▶ _EXTRACTED DATA_
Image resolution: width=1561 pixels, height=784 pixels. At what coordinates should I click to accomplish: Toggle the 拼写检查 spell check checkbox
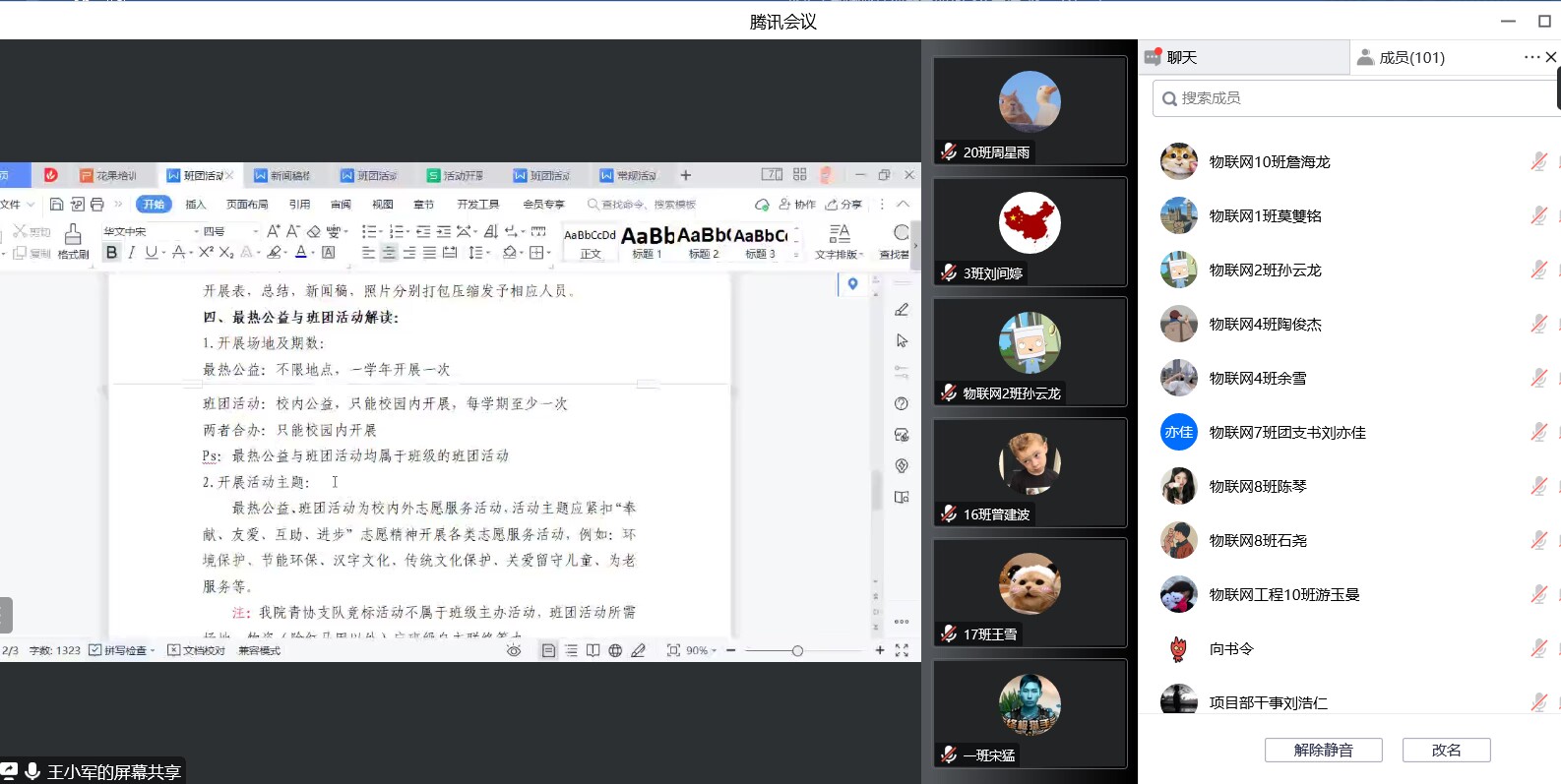pos(95,650)
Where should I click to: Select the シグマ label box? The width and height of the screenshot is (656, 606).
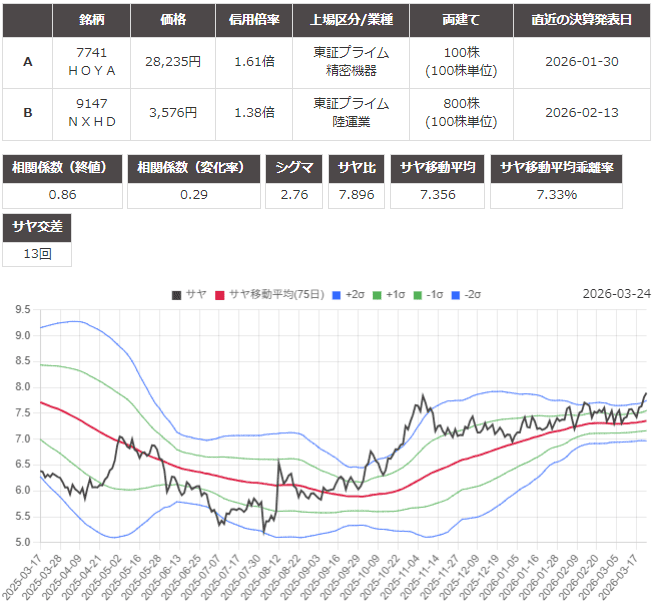tap(295, 168)
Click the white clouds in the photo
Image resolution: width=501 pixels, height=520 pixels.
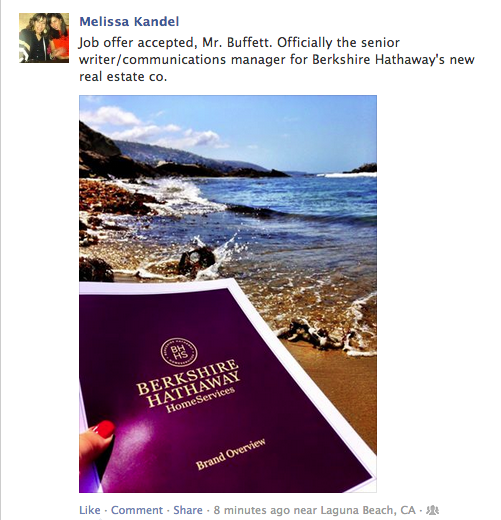(x=150, y=128)
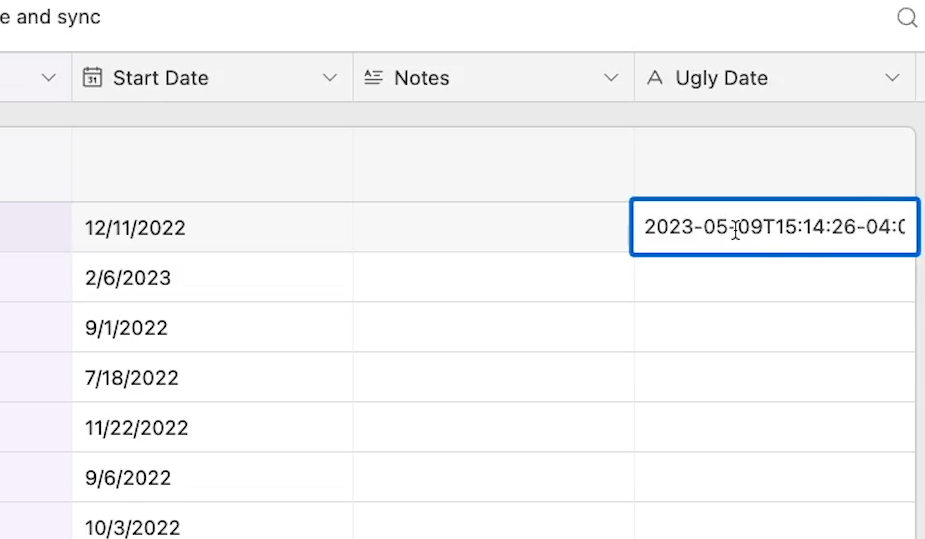Image resolution: width=925 pixels, height=539 pixels.
Task: Select the 2/6/2023 start date cell
Action: coord(212,277)
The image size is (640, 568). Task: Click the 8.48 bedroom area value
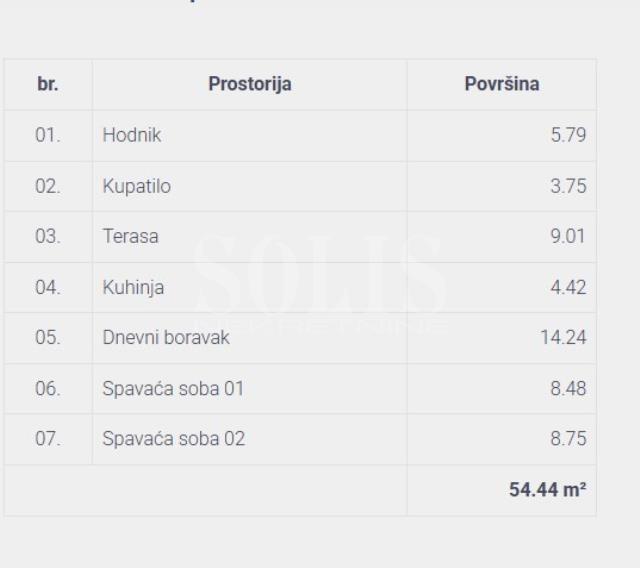point(568,388)
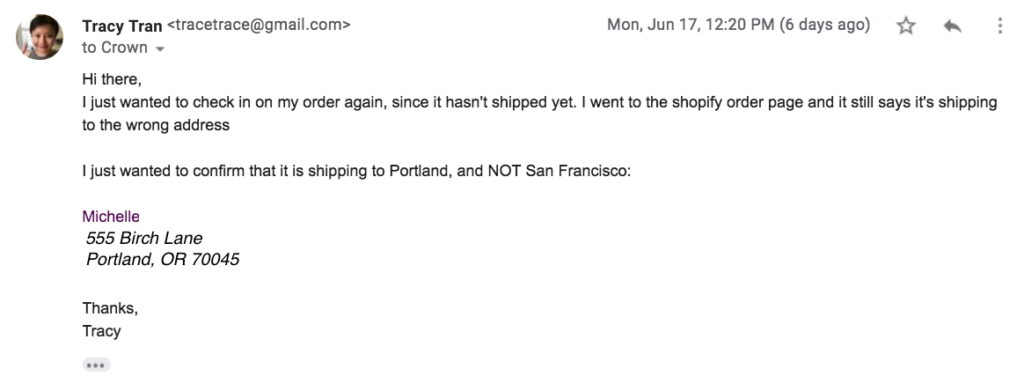Click the 'Hi there,' greeting line
The image size is (1024, 391).
pyautogui.click(x=112, y=80)
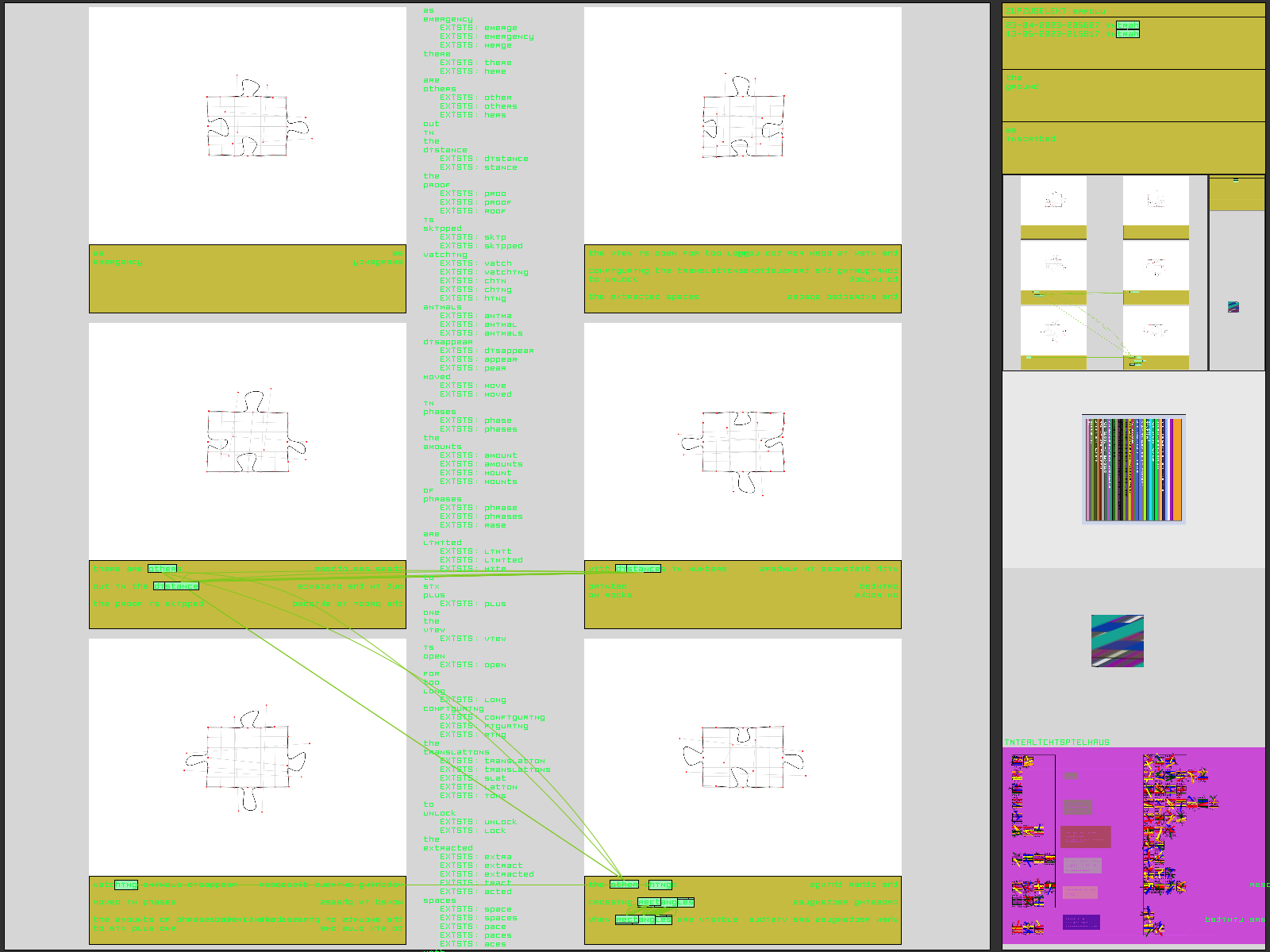This screenshot has width=1270, height=952.
Task: Click the highlighted word 'others'
Action: (x=162, y=569)
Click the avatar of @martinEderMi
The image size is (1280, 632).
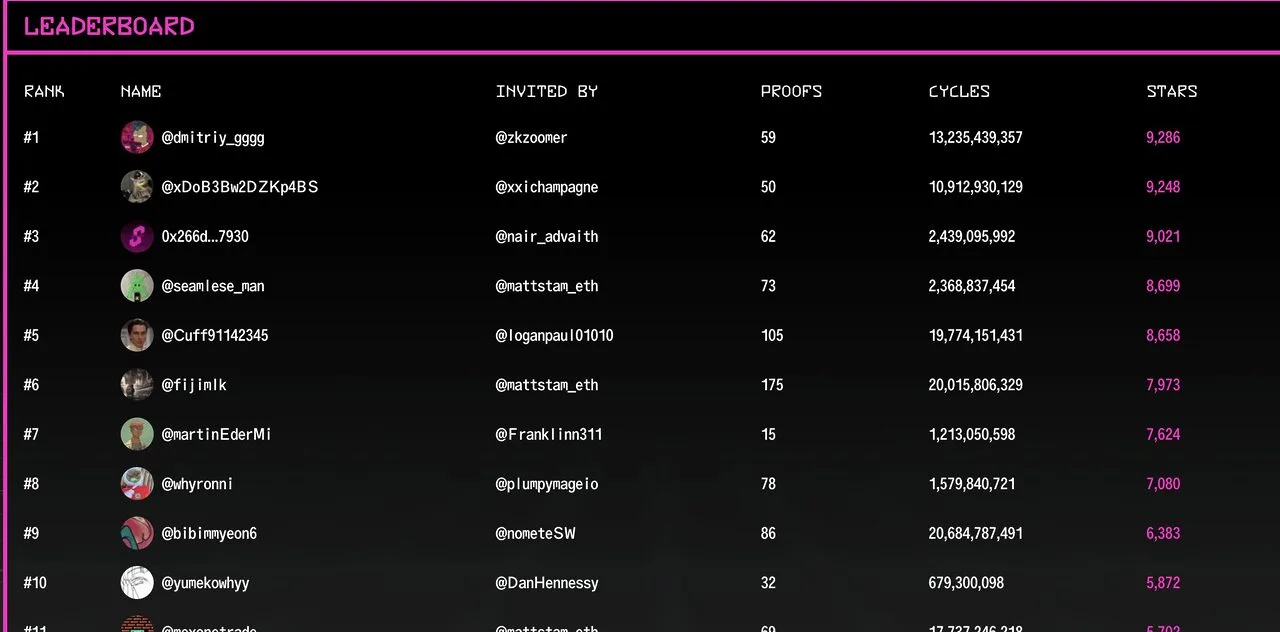coord(137,434)
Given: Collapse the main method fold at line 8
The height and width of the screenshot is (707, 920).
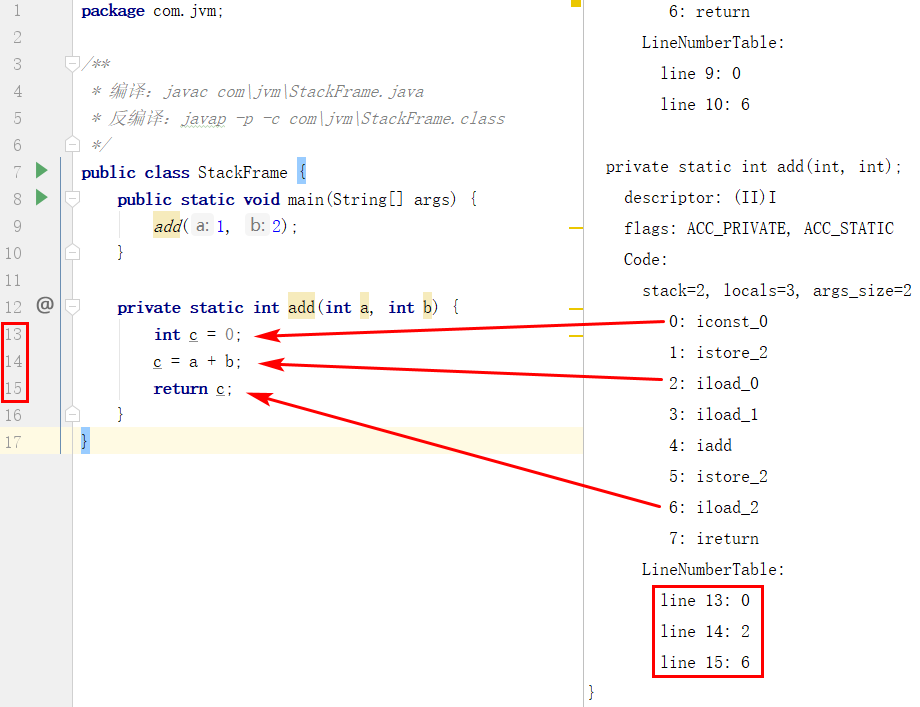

▶ _WHAT THE EXERCISE ASKS_
Every line from the one holding "The image size is (1280, 632)." to the last line of the listing above, inclusive, must appear exactly as written, and no picture may appear.

▶ _TASK RESULT_
The image size is (1280, 632).
coord(137,434)
Given: Collapse the main method fold at line 8
The height and width of the screenshot is (707, 920).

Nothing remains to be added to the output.